An example: You project that writing and designing an ebook will take 20 hours. That’s your best guess. Now you consider the risks. If the client approves the ebook upon the first delivery, that’s the best-case scenario. Your optimistic estimate then is 15 hours. If the designer is late delivering the files, the expert is unavailable for the first week for an interview, and the client requires three rounds of revisions, the pessimistic estimate would be more like 30 hours.
To find the true estimate that acknowledges the probability of risk, use this formula to find the project estimate once you have determined your three different numbers:
(Optimistic + Pessimistic + (4 X Best Guess)) / 6 = Project Estimate
Using our example above, the result looks like this: (15 + 30 + 80) / 6 = 21 Hours
2) Bottom-Up Estimating
Bottom-up estimating is where the individuals who will actually do the work become involved in the estimating process. This requires each “expert” or owner to estimate her time for the outlined deliverable that you or a team have come up with based on the client’s request.
This method works well as the person who will actually be doing the work is able to estimate her own time based on her past experiences and expertise. This also leads to a higher level of buy-in between the creative team and the person managing the project. This approach can be problematic if people are pressured into reducing or inflating their time or if negative consequences will occur if the work goes beyond a person’s estimated time.
Bottom-up estimating requires the person putting together the final quote to trust everyone who has provided a number of hours or estimate, and you will need to break down the individual tasks of a project prior to providing a proposal/scope of work.
3) Analogous Estimating
Analogous estimating is done when you don’t have a lot of information about the current project, but you need to provide an estimate. In this case, you rely on a previously completed similar project to provide a projected total cost. Analogous estimating requires that you have a record of previous projects and the time and costs associated with those jobs.
4) Parametric Estimating
This approach to estimating requires that you have access to published reports and reliable data – either internal or external — on how long it takes to finish a project and/or the typical hourly rates. It’s useful when you are just starting out and need to accurately estimate a larger project without having first-hand knowledge of the time commitment a project typically requires. You can also use this method if you need to produce an estimate quickly and simply want to rely on past data.
With parametric estimating, you choose a measurement that you can scale. An example: I wrote one blog post in three hours. I can then write three blog posts in nine hours.
This can be highly inaccurate when you take into account all the variable and customization required for client projects, but it could be a starting point for certain types of projects where the variables are stable.
11 Tips for More Accurate Project Estimating
1) Understand how each task impacts the overall project.
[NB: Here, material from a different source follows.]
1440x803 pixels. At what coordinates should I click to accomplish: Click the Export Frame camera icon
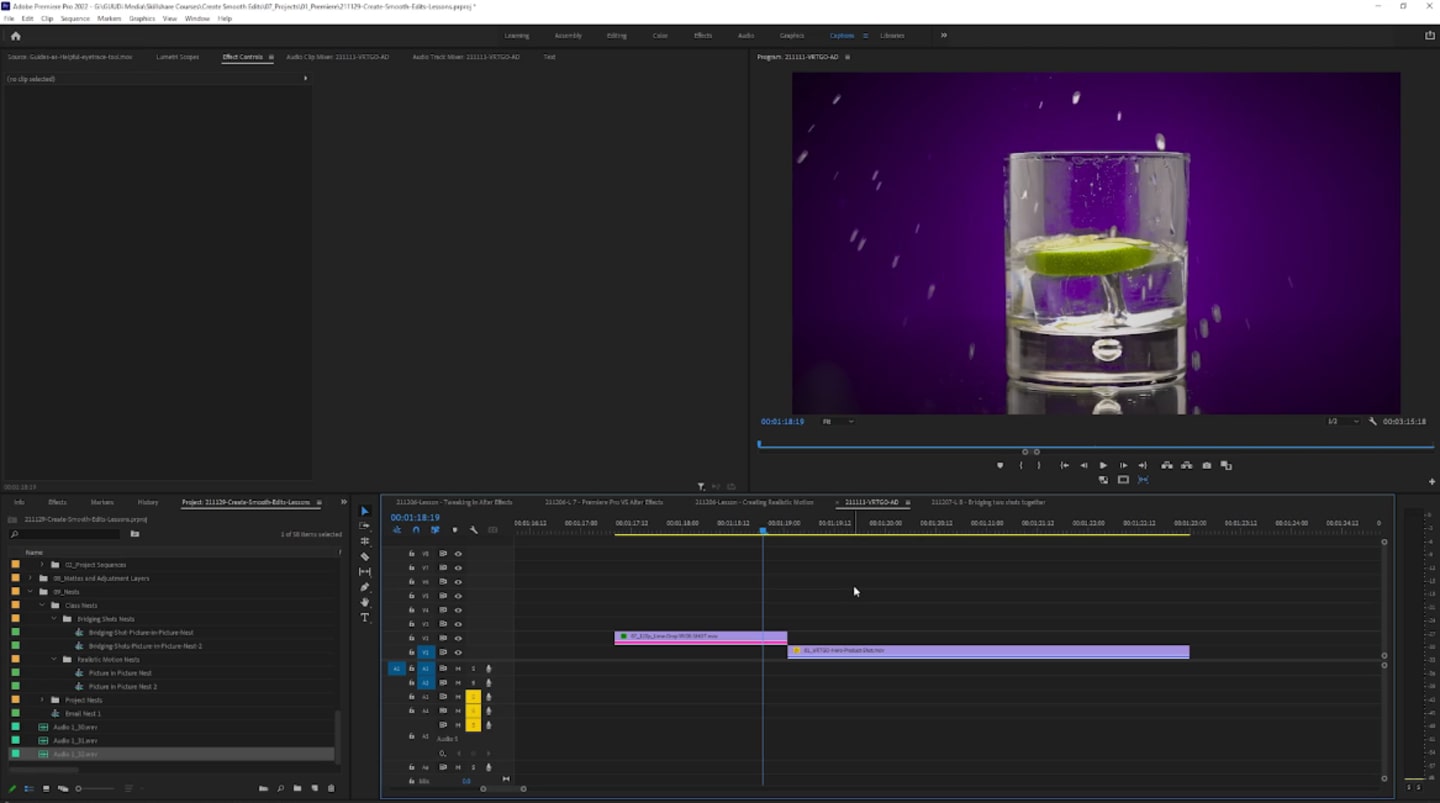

For most projects, each task is dependent on the previous task. If one fails to meet quality standards or if a task is completed behind schedule, that will affect the entire project. It’s a domino effect, which is why some agencies are looking to move away from waterfall methods to a more Agile project management approach.
Still, understanding the best case scenario and anticipating what areas of a project are most at risk and the impact of a missed deadline is important prior to working up an estimate. This will help you to adjust timelines and provide your estimate and project time frame with a buffer.
2) Understand what people on your team do and how they do it.
This is useful if you are in charge of putting together estimates and/or proposals for the entire team. While you don’t need to know how to code, design, or write, you do need to understand the person’s process, including where they start, what they need before they start a project, the common issues that cause them to fall behind in their work, and how they wrap up and finalize a project.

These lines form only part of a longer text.